### WORK INSTRUCTIONS:
A complete, unaltered copy of the listing is needed. Write it out.
........
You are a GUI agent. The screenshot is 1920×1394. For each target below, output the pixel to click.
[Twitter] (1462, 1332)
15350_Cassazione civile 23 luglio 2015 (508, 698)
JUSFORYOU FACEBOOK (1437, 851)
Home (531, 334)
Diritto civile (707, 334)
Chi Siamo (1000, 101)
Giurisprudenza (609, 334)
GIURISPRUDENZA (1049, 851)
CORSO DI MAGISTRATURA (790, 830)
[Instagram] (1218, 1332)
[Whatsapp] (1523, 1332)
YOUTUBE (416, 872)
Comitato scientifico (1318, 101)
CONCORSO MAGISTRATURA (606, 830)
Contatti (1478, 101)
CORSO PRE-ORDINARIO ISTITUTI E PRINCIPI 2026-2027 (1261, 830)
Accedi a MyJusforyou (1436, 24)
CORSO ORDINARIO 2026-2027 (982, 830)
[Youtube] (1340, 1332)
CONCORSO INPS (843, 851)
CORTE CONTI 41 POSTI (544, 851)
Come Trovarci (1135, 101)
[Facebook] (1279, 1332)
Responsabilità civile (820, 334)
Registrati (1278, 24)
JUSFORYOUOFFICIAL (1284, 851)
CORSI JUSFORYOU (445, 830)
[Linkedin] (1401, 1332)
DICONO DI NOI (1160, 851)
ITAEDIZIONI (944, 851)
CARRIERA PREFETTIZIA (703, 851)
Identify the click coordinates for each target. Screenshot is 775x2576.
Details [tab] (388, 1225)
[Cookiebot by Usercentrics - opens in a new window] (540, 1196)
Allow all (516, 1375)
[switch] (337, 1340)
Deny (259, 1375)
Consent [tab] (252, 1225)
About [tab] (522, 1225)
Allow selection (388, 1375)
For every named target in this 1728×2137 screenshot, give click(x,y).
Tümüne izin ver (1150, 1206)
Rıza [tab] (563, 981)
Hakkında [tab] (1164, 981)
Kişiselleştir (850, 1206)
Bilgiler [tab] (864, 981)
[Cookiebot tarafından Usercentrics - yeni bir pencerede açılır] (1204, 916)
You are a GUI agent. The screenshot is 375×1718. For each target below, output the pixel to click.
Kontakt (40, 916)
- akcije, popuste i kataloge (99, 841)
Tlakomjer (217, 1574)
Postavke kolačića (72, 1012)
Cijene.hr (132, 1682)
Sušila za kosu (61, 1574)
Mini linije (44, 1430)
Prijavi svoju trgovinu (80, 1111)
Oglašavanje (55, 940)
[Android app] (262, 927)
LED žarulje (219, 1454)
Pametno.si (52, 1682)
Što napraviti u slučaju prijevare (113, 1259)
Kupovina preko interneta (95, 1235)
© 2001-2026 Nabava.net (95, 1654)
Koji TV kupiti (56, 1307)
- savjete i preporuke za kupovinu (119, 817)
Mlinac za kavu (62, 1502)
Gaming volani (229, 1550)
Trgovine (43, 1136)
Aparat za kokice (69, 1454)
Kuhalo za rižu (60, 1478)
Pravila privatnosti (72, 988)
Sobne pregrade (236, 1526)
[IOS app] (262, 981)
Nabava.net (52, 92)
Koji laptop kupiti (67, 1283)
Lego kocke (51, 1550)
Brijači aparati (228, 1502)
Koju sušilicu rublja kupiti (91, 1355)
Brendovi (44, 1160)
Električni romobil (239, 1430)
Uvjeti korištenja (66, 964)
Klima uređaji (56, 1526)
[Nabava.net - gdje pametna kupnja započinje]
........
### SOLUTION TO THE EXERCISE:
You are a GUI agent. The screenshot is 1920×1394. For each target below, output the pixel to click.
[Twitter] (1462, 1332)
15350_Cassazione civile 23 luglio 2015 (508, 698)
JUSFORYOU FACEBOOK (1437, 851)
Home (531, 334)
Diritto civile (707, 334)
Chi Siamo (1000, 101)
Giurisprudenza (609, 334)
GIURISPRUDENZA (1049, 851)
CORSO DI MAGISTRATURA (790, 830)
[Instagram] (1218, 1332)
[Whatsapp] (1523, 1332)
YOUTUBE (416, 872)
Comitato scientifico (1318, 101)
CONCORSO MAGISTRATURA (606, 830)
Contatti (1478, 101)
CORSO PRE-ORDINARIO ISTITUTI E PRINCIPI 2026-2027 (1261, 830)
Accedi a MyJusforyou (1436, 24)
CORSO ORDINARIO 2026-2027 (982, 830)
[Youtube] (1340, 1332)
CONCORSO INPS (843, 851)
CORTE CONTI 41 POSTI (544, 851)
Come Trovarci (1135, 101)
[Facebook] (1279, 1332)
Responsabilità civile (820, 334)
Registrati (1278, 24)
JUSFORYOUOFFICIAL (1284, 851)
CORSI JUSFORYOU (445, 830)
[Linkedin] (1401, 1332)
DICONO DI NOI (1160, 851)
ITAEDIZIONI (944, 851)
CARRIERA PREFETTIZIA (703, 851)
Identify the click coordinates for each target. Screenshot is 775x2576.
Details [tab] (388, 1225)
[Cookiebot by Usercentrics - opens in a new window] (540, 1196)
Allow all (516, 1375)
[switch] (337, 1340)
Deny (259, 1375)
Consent [tab] (252, 1225)
About [tab] (522, 1225)
Allow selection (388, 1375)
For every named target in this 1728×2137 screenshot, give click(x,y).
Tümüne izin ver (1150, 1206)
Rıza [tab] (563, 981)
Hakkında [tab] (1164, 981)
Kişiselleştir (850, 1206)
Bilgiler [tab] (864, 981)
[Cookiebot tarafından Usercentrics - yeni bir pencerede açılır] (1204, 916)
You are a GUI agent. The screenshot is 375×1718. For each target below, output the pixel to click.
Kontakt (40, 916)
- akcije, popuste i kataloge (99, 841)
Tlakomjer (217, 1574)
Postavke kolačića (72, 1012)
Cijene.hr (132, 1682)
Sušila za kosu (61, 1574)
Mini linije (44, 1430)
Prijavi svoju trgovinu (80, 1111)
Oglašavanje (55, 940)
[Android app] (262, 927)
LED žarulje (219, 1454)
Pametno.si (52, 1682)
Što napraviti u slučaju prijevare (113, 1259)
Kupovina preko interneta (95, 1235)
© 2001-2026 Nabava.net (95, 1654)
Koji TV kupiti (56, 1307)
- savjete i preporuke za kupovinu (119, 817)
Mlinac za kavu (62, 1502)
Gaming volani (229, 1550)
Trgovine (43, 1136)
Aparat za kokice (69, 1454)
Kuhalo za rižu (60, 1478)
Pravila privatnosti (72, 988)
Sobne pregrade (236, 1526)
[IOS app] (262, 981)
Nabava.net (52, 92)
Koji laptop kupiti (67, 1283)
Lego kocke (51, 1550)
Brijači aparati (228, 1502)
Koju sušilicu rublja kupiti (91, 1355)
Brendovi (44, 1160)
Električni romobil (239, 1430)
Uvjeti korištenja (66, 964)
Klima uređaji (56, 1526)
[Nabava.net - gdje pametna kupnja započinje]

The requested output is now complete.